- Born: April 13, 1883 Annaburg, Sachsen, Weimar Republic (present-day Germany)
- Died: May 17, 1940 (aged 57) Ossendrecht, Netherlands
- Cause of death: Killed in action during the Battle of Zeeland
- Buried: Ysselsteyn, Netherlands
- Allegiance: German Empire Weimar Republic Nazi Germany
- Branch: Imperial German Army Reichsheer German Army
- Service years: 1902–1940 (38 years)
- Rank: Generalmajor der Infanterie
- Conflicts: World War I World War II
- Awards: Knight's Cross of the Iron Cross

= Oskar von dem Hagen =

German military officer

Oskar von dem Hagen (1883–1940) was a German military officer who played significant roles during both the First World War and the Second World War.

== Career ==
=== World War I ===
During the First World War, Hagen served as an officer in the German Army as a part of the Feldflieger Abteilung.

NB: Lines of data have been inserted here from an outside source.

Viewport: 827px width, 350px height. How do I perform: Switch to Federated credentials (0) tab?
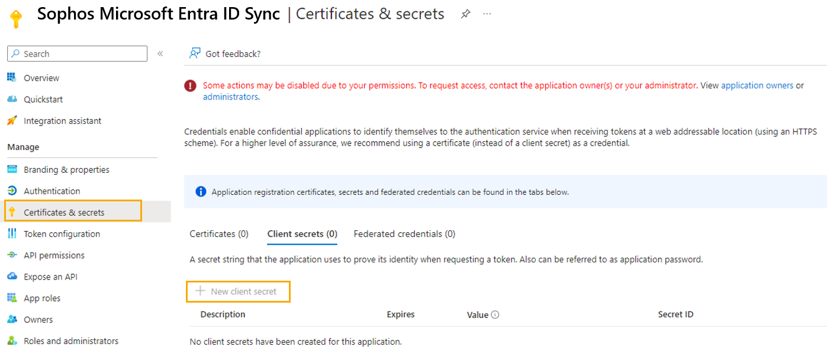pos(404,234)
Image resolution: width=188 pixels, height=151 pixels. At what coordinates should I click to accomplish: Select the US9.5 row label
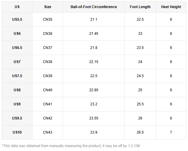point(17,118)
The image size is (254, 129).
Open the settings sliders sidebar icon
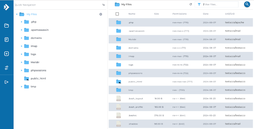(6, 68)
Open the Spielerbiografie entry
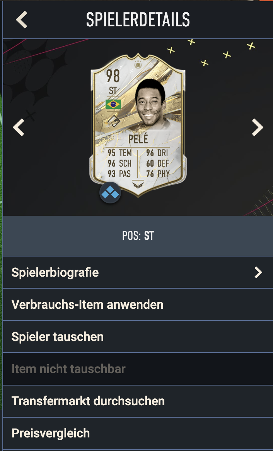The height and width of the screenshot is (451, 273). 138,272
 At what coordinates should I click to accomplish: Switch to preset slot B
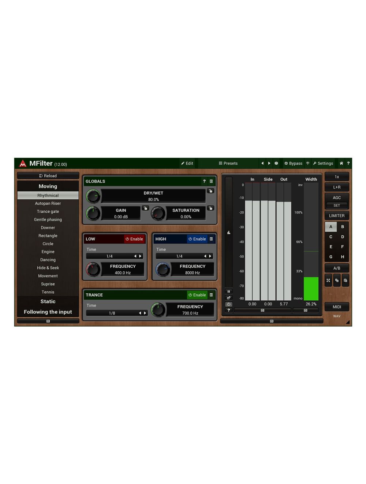tap(343, 227)
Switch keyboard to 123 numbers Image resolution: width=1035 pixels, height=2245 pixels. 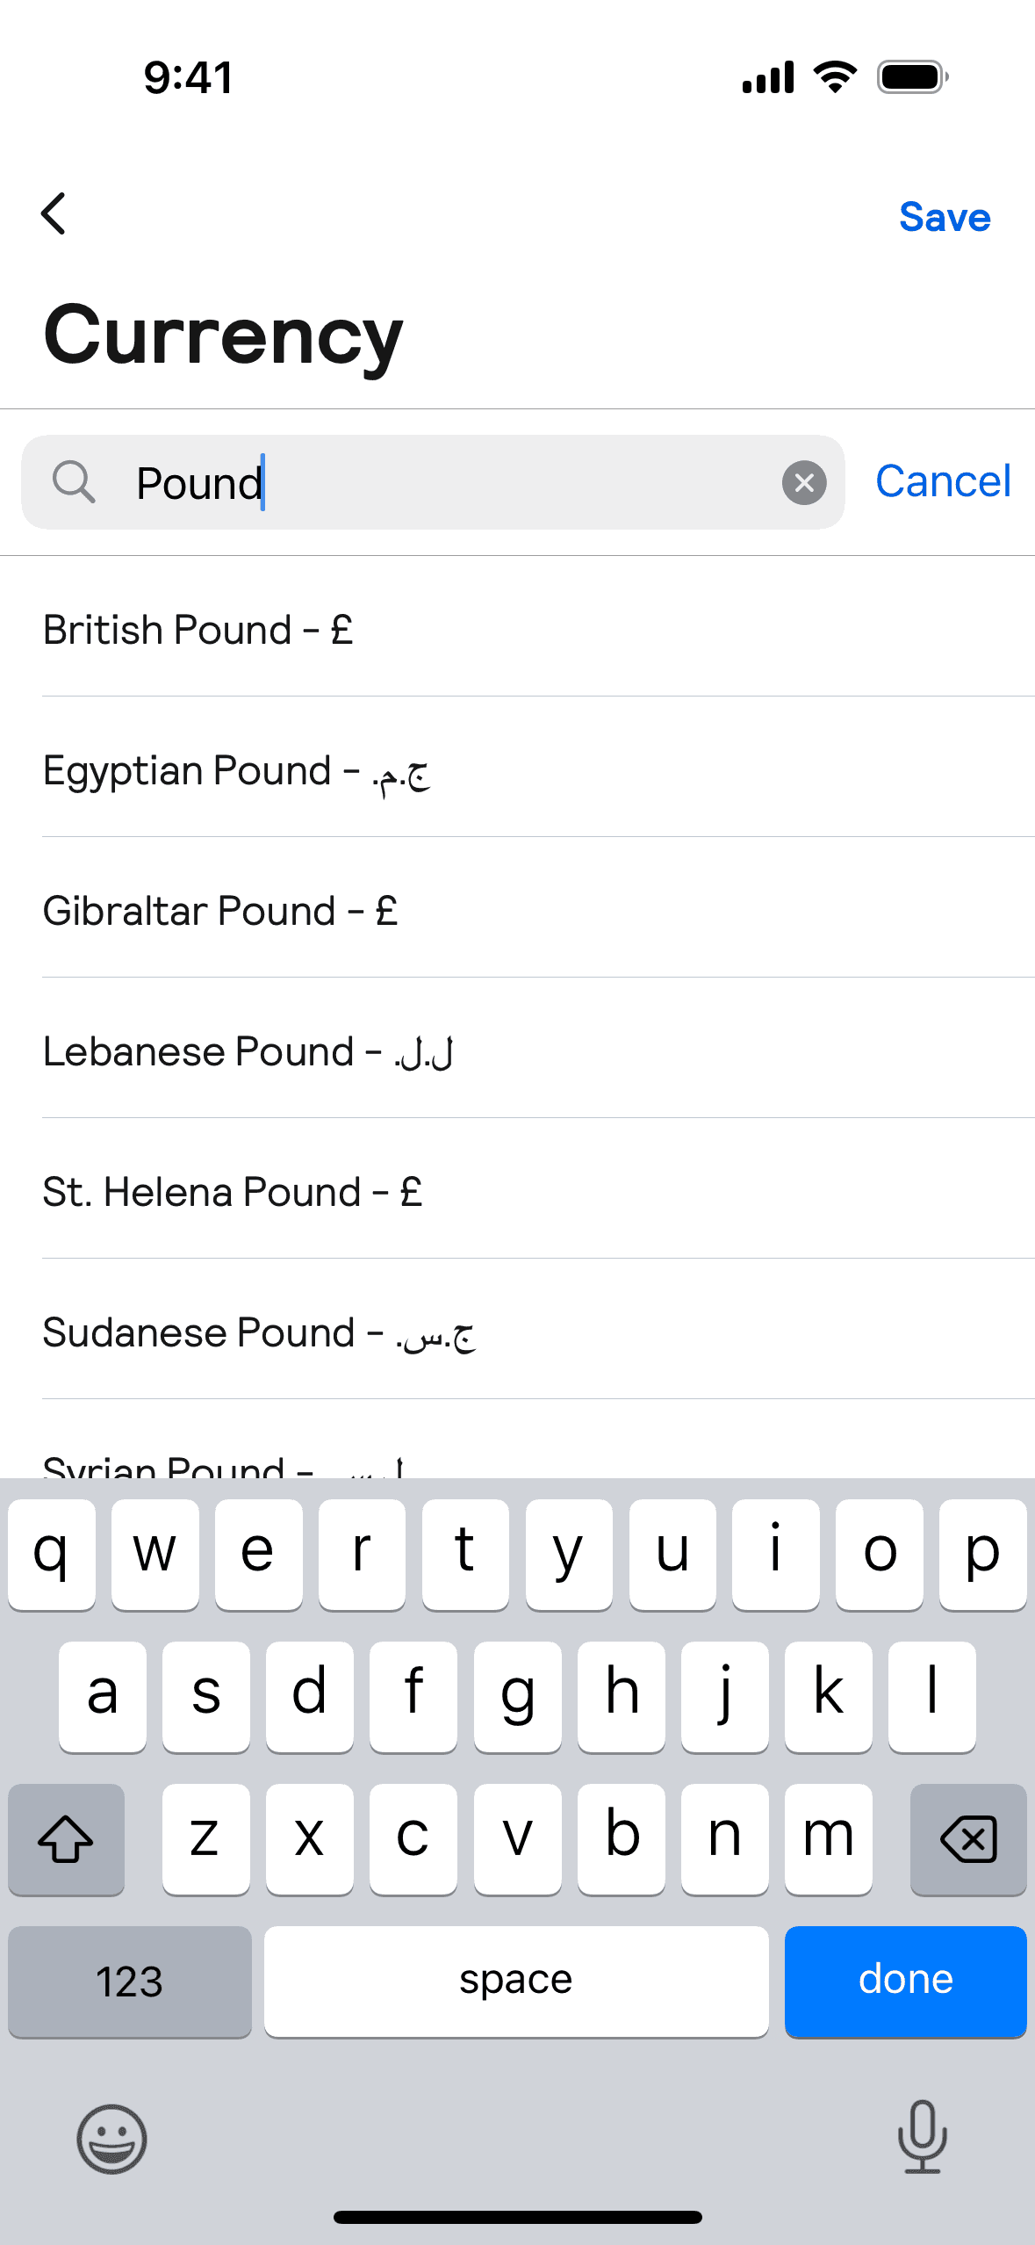click(130, 1982)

Hagen held positions such as Bildoffizier (photo reconnaissance officer) in the Feldflieger-Abteilung 12 and later became the leader of the Feldflieger-Abteilung 7 and Feldflieger-Abteilung 57. His service extended to being the Gruppenführer der Flieger 3 and Gruppenführer der Flieger 1.

For his contributions during the war, he received military honors including both classes of the Iron Cross, the Royal House Order of Hohenzollern with Swords, and other decorations.

=== Interwar period and World War II ===
After World War I, Hagen transitioned to the Reichswehr. (Note: German Army during the Weimar Republic) He held various positions, including serving in the Abteilung Fremde Heere and later as the commander of the Truppenübungsplatz Neuhammer. In 1935, he joined the Wehrmacht and continued his military career. When the Second World War began, he commanded the Infantry Regiment 376 and was killed in action as a colonel on the Western Front near Ossendrecht, Netherlands on May 17, 1940.

Hagen was posthumously promoted to the rank of Generalmajor, along with receiving Oak Leaves to his Iron Cross posthumously, of which only 95 people ever received after death.